だから、優しい滝川先輩がいると思ったら羨ましいです。僕はなりたくてもなれないから」
「それはどうなんだろう。自分で恵まれてるって思ったことないし、初めてだよ。そう言われたのは」
「僕にもそんな人が近くにいたら違ってたのかな。
それでも変わらないよね、きっと」
もう時刻は二十一時を過ぎてどんどん閉店作業を始めるように灯りが消えていき、真っ暗になる。
ーーーブブブブーーー
滝川のスマホが鳴り始め
「ごめん、ちょっと待ってて」
体を反対の方に向けて電話に出る。
「真!何度も電話してるのにどうして出ないのよ」
怒り心頭の百合からの電話のようだ。
「気づかなかった、ごめん」
申し訳なさそうに謝る。
「それで、どこかに出かけてるの」
「ああ、いや・・・。うん、ちょっと人と会って話してる」
「ふーん」
面白くなさそうな返事をされる。
「とにかく、ちょっと今は百合に付き合うのは難しいから用事終わったらかけ直すよ」
「わかった、待ってる」
納得したのか一方的に電話を切られる。
(なんか怒ってるのかな、後で理由聞いておこう)
そう思いながら花森の隣に戻って座る。
「滝川先輩、もう時間も遅いですし、帰っても大丈夫ですよ」
スマホの画面の時計を見せる。
「それは花森も同じだよ。帰るんだったら家まで送っていくよ」
立ち上がって手を伸ばす。それに応えるように手を握り返して渋々と立ち上がる。
「花森さんの家ってどっち方面なの」
「あそこに見える東京タワー方面」
東京タワーを指差す。いつものように橙色に煌めいている。それが余計に、変わらない現実を訴えているようでいつもより好きになれなかった。
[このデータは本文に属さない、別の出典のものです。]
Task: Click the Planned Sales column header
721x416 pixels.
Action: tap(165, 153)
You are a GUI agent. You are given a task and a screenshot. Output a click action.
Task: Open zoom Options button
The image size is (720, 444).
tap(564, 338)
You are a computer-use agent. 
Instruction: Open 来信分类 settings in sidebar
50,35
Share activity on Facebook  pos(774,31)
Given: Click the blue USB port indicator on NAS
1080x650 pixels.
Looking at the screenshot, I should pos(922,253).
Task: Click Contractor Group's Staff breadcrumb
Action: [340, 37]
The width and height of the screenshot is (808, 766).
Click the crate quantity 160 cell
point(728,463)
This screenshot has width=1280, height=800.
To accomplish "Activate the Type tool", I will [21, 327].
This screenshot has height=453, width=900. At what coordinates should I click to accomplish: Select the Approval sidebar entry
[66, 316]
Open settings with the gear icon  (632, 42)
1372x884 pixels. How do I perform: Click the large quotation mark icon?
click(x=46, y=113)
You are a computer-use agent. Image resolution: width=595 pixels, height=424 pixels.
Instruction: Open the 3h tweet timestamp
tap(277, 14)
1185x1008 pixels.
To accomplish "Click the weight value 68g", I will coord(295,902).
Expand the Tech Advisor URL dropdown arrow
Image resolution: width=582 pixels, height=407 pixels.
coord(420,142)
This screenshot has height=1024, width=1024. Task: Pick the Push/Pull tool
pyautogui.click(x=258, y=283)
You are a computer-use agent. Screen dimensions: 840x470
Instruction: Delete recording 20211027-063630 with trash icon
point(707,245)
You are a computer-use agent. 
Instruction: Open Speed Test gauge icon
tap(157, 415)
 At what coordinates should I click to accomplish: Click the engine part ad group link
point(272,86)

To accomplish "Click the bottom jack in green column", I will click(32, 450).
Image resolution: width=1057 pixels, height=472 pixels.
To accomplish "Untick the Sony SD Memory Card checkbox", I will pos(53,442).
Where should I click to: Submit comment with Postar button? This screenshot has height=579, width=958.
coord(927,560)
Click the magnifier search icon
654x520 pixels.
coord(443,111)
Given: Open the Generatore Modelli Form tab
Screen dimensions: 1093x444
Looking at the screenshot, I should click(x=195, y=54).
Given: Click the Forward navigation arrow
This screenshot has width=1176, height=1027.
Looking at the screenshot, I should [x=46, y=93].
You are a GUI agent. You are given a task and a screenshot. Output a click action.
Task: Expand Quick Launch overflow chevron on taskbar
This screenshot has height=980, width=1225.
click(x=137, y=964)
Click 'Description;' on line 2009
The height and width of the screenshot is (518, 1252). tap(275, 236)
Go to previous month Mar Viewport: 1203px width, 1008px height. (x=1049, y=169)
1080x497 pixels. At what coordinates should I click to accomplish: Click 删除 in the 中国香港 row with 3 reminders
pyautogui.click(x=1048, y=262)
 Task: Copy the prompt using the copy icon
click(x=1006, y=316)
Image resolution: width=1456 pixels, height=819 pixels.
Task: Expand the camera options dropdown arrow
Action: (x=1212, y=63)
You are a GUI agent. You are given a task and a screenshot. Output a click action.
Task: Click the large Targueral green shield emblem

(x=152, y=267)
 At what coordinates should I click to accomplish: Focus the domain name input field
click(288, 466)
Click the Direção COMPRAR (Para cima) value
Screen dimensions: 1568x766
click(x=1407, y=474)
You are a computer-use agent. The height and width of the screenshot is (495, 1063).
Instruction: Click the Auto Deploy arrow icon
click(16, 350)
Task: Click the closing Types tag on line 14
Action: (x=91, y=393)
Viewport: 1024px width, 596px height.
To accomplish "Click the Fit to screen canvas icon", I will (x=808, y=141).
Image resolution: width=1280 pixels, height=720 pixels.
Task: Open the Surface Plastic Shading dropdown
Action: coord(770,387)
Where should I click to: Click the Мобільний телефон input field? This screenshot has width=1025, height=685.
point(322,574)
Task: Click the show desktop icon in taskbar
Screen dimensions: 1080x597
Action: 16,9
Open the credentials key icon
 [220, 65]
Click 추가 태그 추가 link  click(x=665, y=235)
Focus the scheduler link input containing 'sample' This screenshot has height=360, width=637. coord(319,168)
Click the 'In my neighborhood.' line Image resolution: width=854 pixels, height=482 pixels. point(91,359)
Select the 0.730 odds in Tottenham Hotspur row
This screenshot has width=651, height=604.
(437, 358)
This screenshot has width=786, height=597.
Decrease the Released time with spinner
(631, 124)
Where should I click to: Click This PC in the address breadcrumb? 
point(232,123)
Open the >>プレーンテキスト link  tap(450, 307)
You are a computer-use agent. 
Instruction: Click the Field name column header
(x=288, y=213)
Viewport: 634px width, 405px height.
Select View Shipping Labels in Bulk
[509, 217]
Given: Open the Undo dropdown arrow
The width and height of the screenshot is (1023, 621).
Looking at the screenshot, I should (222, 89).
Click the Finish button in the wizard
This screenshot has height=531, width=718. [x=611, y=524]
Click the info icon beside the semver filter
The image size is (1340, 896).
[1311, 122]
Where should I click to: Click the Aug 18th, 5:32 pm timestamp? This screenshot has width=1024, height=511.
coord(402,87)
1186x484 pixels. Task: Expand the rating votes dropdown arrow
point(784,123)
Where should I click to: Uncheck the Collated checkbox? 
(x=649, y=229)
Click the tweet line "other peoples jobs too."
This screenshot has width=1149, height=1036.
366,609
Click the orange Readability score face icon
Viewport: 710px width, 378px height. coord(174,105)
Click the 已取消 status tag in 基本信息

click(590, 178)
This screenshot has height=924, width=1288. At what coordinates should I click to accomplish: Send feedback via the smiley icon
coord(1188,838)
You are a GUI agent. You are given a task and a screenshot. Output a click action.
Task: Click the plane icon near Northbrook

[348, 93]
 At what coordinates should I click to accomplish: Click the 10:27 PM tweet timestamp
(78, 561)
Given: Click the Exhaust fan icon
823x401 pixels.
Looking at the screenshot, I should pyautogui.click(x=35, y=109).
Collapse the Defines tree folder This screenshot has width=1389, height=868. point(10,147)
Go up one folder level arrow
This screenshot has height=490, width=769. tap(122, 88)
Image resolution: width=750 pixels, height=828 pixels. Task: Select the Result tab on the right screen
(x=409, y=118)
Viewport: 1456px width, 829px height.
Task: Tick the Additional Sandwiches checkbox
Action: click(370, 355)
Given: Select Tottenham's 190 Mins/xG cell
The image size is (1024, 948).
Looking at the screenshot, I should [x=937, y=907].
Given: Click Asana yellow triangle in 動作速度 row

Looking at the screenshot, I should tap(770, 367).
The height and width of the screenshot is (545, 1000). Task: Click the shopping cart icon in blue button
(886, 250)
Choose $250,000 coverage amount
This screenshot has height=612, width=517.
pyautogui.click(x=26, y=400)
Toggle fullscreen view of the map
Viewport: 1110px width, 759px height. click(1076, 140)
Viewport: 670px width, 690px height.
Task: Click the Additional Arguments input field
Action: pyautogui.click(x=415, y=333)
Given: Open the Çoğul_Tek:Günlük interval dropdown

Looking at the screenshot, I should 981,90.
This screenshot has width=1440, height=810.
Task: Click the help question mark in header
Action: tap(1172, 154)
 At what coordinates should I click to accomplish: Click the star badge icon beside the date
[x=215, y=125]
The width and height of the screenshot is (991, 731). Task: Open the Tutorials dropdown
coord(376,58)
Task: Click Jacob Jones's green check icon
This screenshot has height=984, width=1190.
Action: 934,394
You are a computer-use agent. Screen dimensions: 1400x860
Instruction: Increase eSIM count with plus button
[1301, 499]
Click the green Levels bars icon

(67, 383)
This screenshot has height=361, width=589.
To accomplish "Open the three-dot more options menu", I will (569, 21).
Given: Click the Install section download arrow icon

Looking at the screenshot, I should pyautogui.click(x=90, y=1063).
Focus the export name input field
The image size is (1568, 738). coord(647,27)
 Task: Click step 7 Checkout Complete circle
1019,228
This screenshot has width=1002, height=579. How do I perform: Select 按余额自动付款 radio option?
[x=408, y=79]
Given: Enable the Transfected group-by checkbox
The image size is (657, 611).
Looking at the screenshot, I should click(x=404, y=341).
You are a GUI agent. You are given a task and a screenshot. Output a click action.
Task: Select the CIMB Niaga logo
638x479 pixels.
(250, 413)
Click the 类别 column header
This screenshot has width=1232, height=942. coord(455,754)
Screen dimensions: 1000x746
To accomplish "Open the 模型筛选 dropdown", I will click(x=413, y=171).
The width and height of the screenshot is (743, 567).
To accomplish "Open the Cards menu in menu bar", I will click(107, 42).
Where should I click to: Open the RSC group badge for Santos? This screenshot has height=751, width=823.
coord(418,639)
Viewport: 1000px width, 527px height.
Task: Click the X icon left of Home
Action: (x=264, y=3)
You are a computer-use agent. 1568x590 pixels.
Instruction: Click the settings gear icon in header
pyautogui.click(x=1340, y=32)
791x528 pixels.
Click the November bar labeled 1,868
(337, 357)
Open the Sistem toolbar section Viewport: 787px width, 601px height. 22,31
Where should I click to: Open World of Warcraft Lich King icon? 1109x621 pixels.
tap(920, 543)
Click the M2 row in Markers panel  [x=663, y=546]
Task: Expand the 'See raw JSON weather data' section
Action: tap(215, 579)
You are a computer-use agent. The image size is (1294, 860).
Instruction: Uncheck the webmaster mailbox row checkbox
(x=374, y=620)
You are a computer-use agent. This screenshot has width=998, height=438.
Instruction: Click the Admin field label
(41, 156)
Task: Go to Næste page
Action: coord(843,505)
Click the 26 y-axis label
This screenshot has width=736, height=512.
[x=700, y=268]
足取りは先ほどより軽やかになったのか花森の歩調が早くなる。
「待ってよ、早過ぎない?」
少し息を切らしながらも懸命に追いかける。
「滝川先輩が遅いんですよ」
くるりと一回転してから、からかってくる。
「こら、先輩をからかうなよ!」
仕返しにちょっかいをかける。何気ないこの瞬間が唯一、素の自分を曝け出せていたのだろうか。そうこうしているうちに花森の家の前まで着いた。
「寒かっただろうから、ゆっくり休んで」
手を軽く上げる。
「さよなら、滝川先輩」
手を振り、寂しげな顔を隠しながら家に入る。
その後ろ姿を見送り
(今日は目まぐるしかったような一日だけど、花森さんと仲良くなれたようでよかった)
花森を階段で見かけた時の胸騒ぎが杞憂に終わったようで安心する。その様子を変えるように雷が鳴り出し、雨が降り始めていく。